- **Documento**:
-=-=-=-=-
05 maio 2021

Marçanos da judicatura (XVI)

 (Continuação daqui)


XVI. Uma petição de justiça


Começavam a acumular-se os sinais de que o Tribunal Constitucional pretendia dar um tratamento diferente ao cidadão A daquele que guardava para os cabos da GNR, embora os cidadão A e os guardas da GNR estivessem exactamente na mesma situação - tinham sido condenados inovadoramente na Relação em penas de multa e pretendiam recorrer para o Supremo, ao abrigo do artº 32º, nº 1, da Constituição.

O acórdão 646/2020 negava ao cidadão A esse direito, que o acórdão 31/2020 reconhecia aos guardas da GNR. E, agora, o despacho da "juíza" relatora negava-lhe o recurso para o plenário do Tribunal Constitucional. 

Este despacho foi gratuito, a juíza Rangel de Mesquita não facturou custas judiciais. Mas o acórdão 646/2020, onde o Tribunal Constitucional negava ao cidadão A o direito ao recurso não foi. Já mesmo no final do acórdão, a "juíza" relatora não se esqueceu de apresentar a factura:

"Custas pelo reclamante, fixando-se a taxa de justiça em 20 (vinte) unidades de conta, nos termos do disposto nos artigos 7.º e 9.º, n.º 1, do Decreto-Lei n.º 303/98, de 7 de outubro, e tendo em conta a prática deste Tribunal em casos semelhantes". (cf. aqui)
-=-=-=-=-
- **Dados brutos**:
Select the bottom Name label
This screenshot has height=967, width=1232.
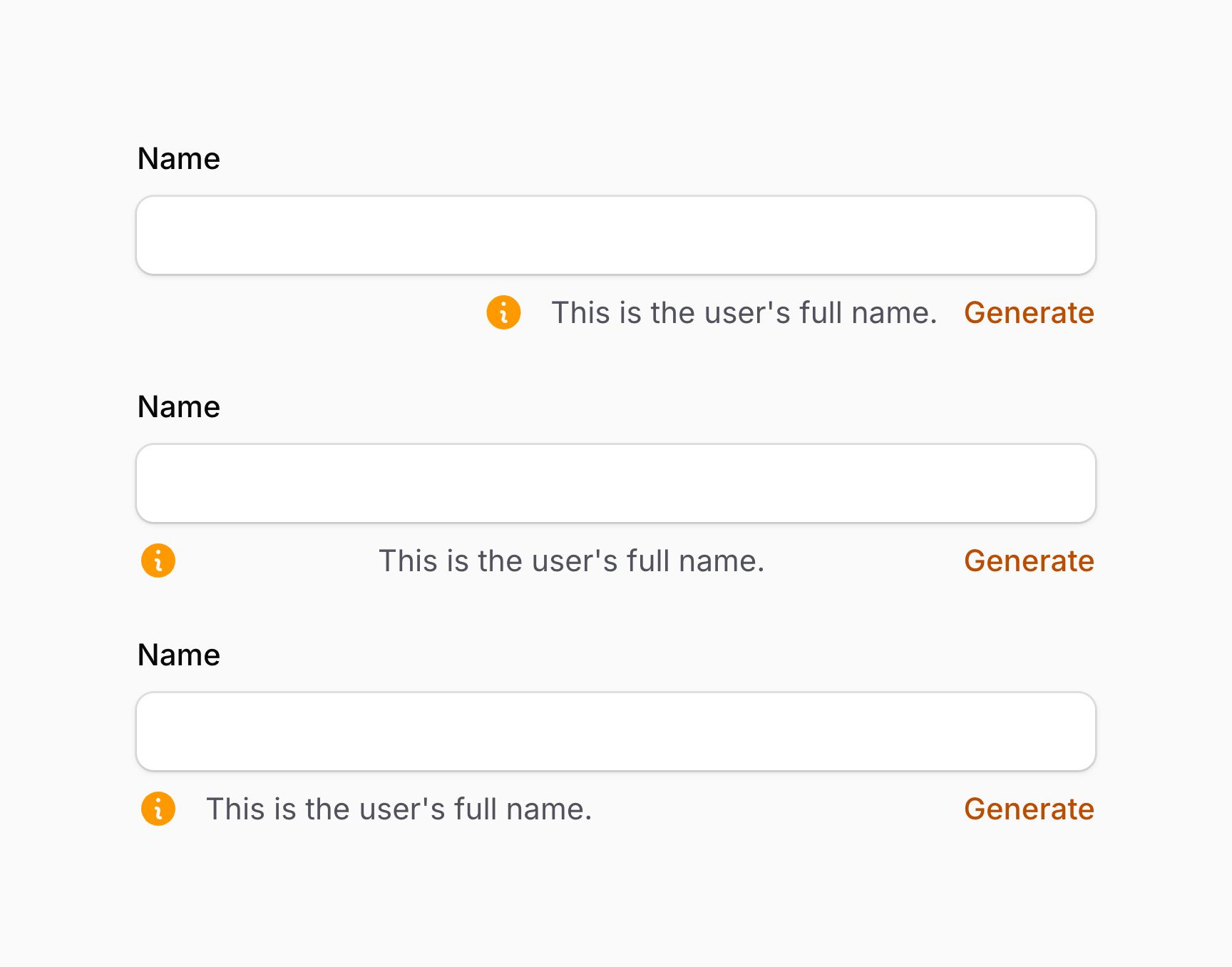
-=-=-=-=-
- **Tarefas a realizar**:
• A. Resuma em duas frases o texto «Uma petição de justiça».
• B. Responda, com base no texto «Uma petição de justiça», às perguntas seguintes, uma por linha e com as respostas marcadas da mesma forma:
(i) Em que tribunal foram o cidadão A e os guardas da GNR condenados inovadoramente?
(ii) Que acórdão reconhecia aos guardas da GNR o direito ao recurso?
(iii) Em quantas unidades de conta foi fixada a taxa de justiça?
• C. Reproduza um trecho do texto «Uma petição de justiça», substituindo "cidadão A" por "recorrente A". Comece nas palavras "Marçanos da judicatura" e pare depois de "do Tribunal Constitucional.".
Os dados não fazem falta para nada do que aqui se pede.

- **Respostas às tarefas**:
• A. O Tribunal Constitucional tratava o cidadão A de forma diferente dos cabos da GNR, embora todos estivessem exatamente na mesma situação: tinham sido condenados inovadoramente na Relação em penas de multa e pretendiam recorrer para o Supremo. O acórdão 646/2020 negou ao cidadão A o direito ao recurso que o acórdão 31/2020 reconhecia aos guardas e fixou-lhe custas de 20 unidades de conta, enquanto o despacho da juíza relatora que lhe negou o recurso para o plenário foi gratuito.

• B.
(i) Na Relação.
(ii) O acórdão 31/2020.
(iii) Em 20 unidades de conta.

• C.
Marçanos da judicatura (XVI)

 (Continuação daqui)


XVI. Uma petição de justiça


Começavam a acumular-se os sinais de que o Tribunal Constitucional pretendia dar um tratamento diferente ao recorrente A daquele que guardava para os cabos da GNR, embora os recorrente A e os guardas da GNR estivessem exactamente na mesma situação - tinham sido condenados inovadoramente na Relação em penas de multa e pretendiam recorrer para o Supremo, ao abrigo do artº 32º, nº 1, da Constituição.

O acórdão 646/2020 negava ao recorrente A esse direito, que o acórdão 31/2020 reconhecia aos guardas da GNR. E, agora, o despacho da "juíza" relatora negava-lhe o recurso para o plenário do Tribunal Constitucional.